Leaving out all pictures, restate word for word the lines from the one with "Open 'giải pháp vận hành nội bộ' link" through the last line of the entries.

--- PROVIDED DATA Enclosed Below ---

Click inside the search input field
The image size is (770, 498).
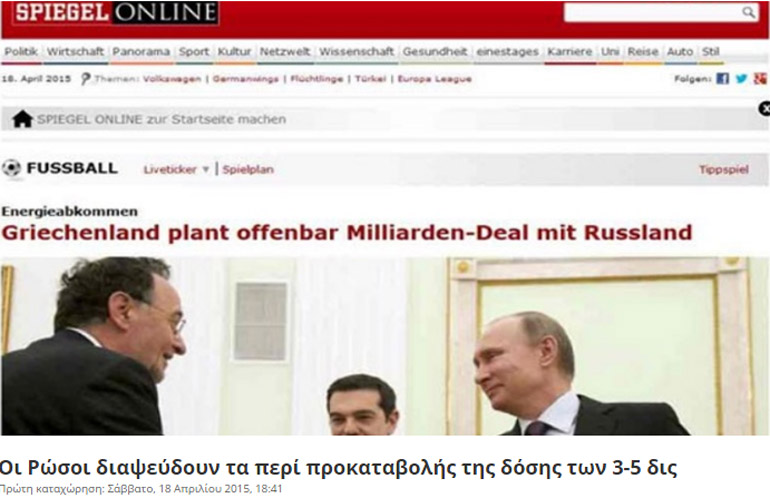tap(652, 12)
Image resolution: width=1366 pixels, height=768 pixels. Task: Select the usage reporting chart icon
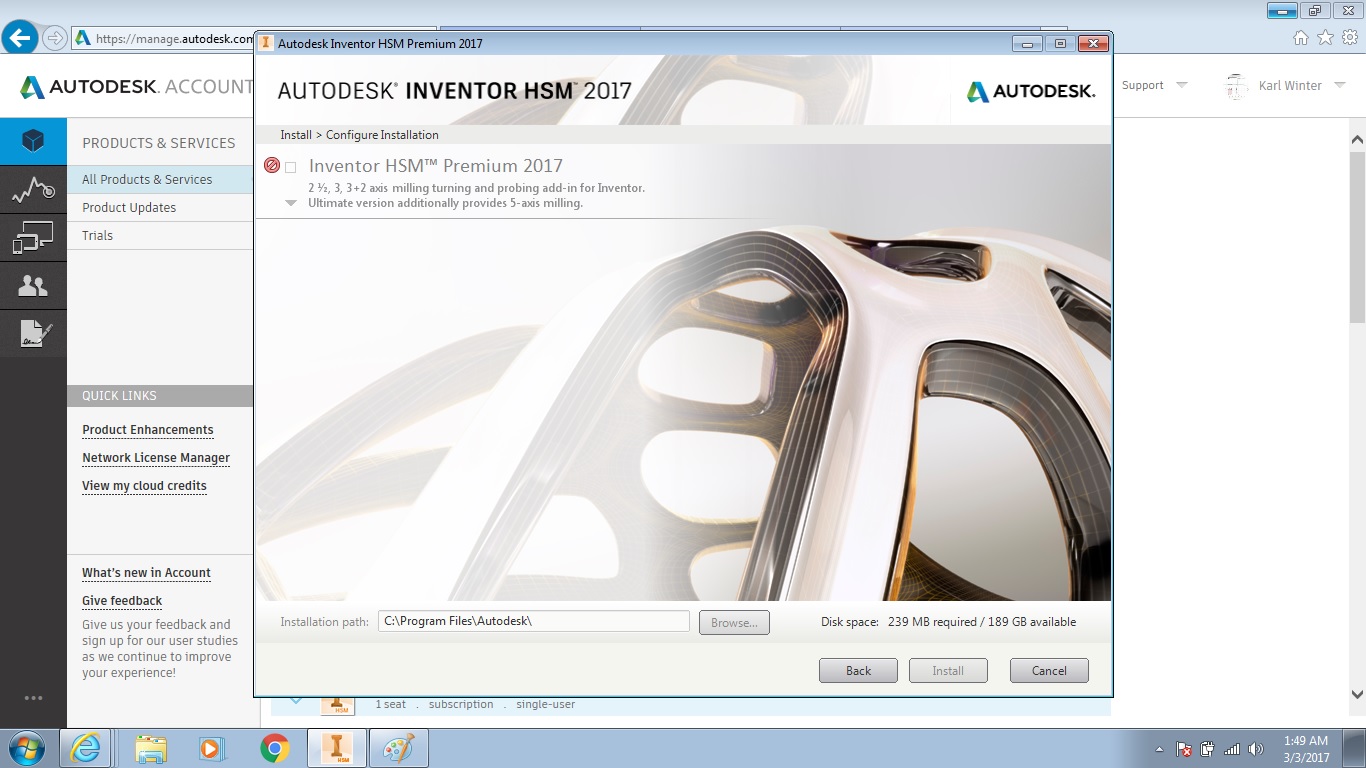(33, 189)
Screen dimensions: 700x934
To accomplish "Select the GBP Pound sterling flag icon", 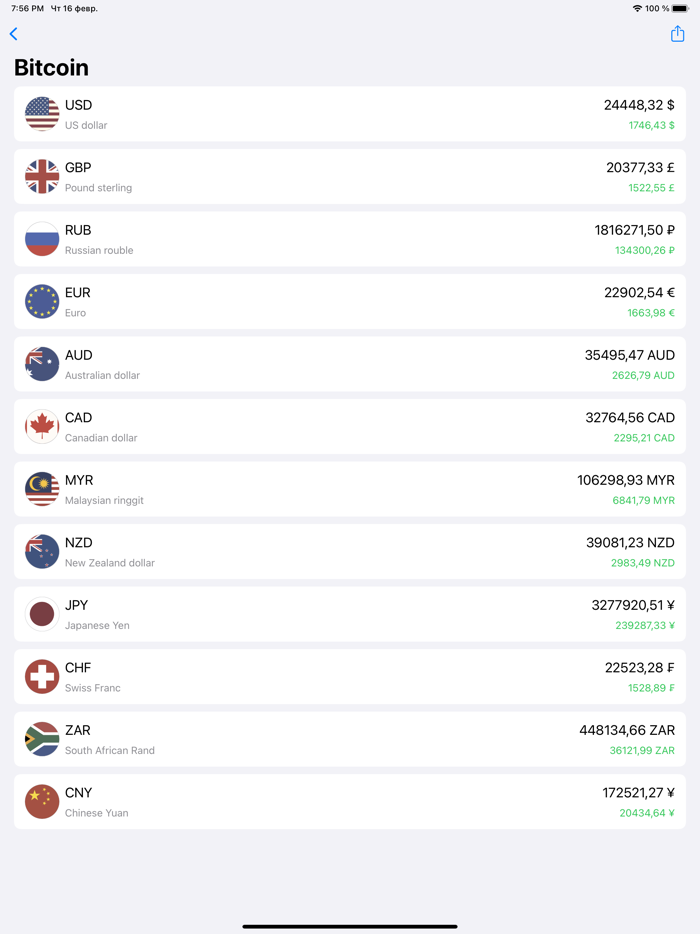I will (41, 176).
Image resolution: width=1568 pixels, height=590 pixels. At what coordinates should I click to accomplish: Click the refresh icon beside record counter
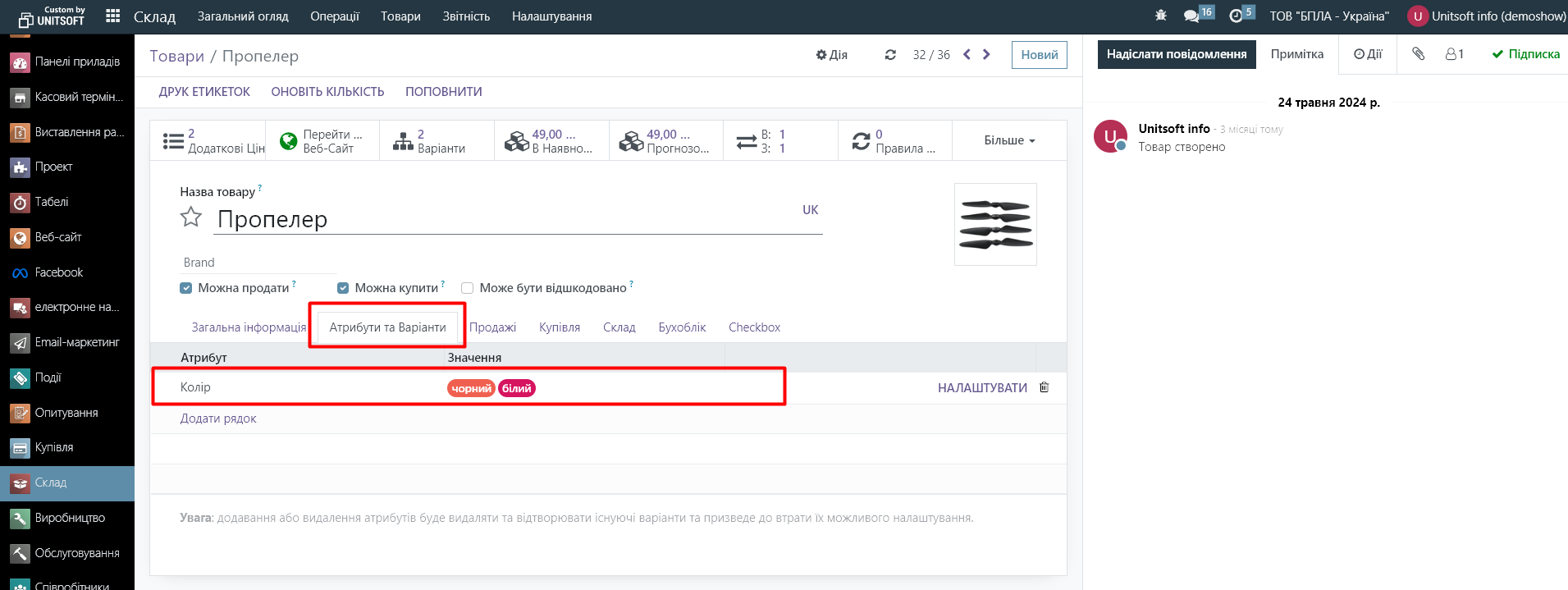click(890, 55)
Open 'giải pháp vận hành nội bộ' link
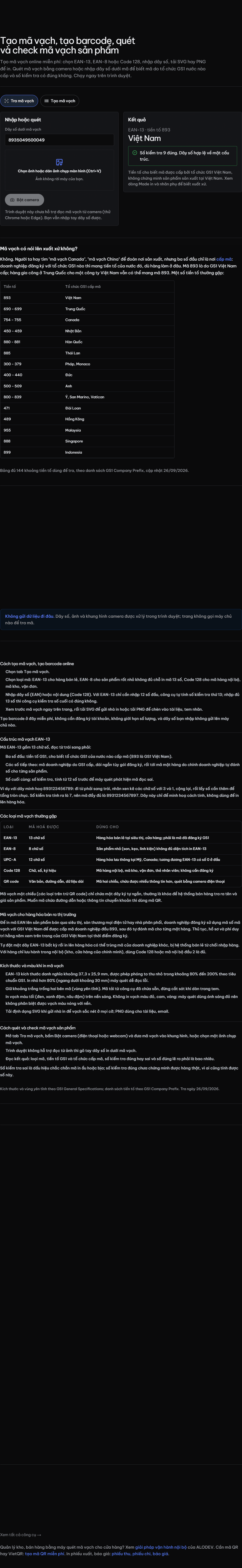 pos(161,1547)
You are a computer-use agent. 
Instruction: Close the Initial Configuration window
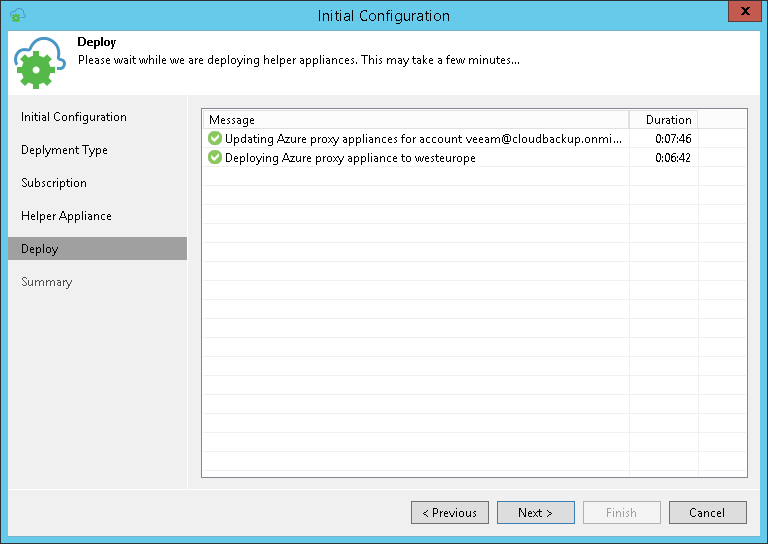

--- End of Enclosed PROVIDED DATA ---

* **SOLUTION FOR THIS EXERCISE**:
Open 'giải pháp vận hành nội bộ' link
 pos(161,1547)
You are a computer-use agent. 
Instruction: Close the Initial Configuration window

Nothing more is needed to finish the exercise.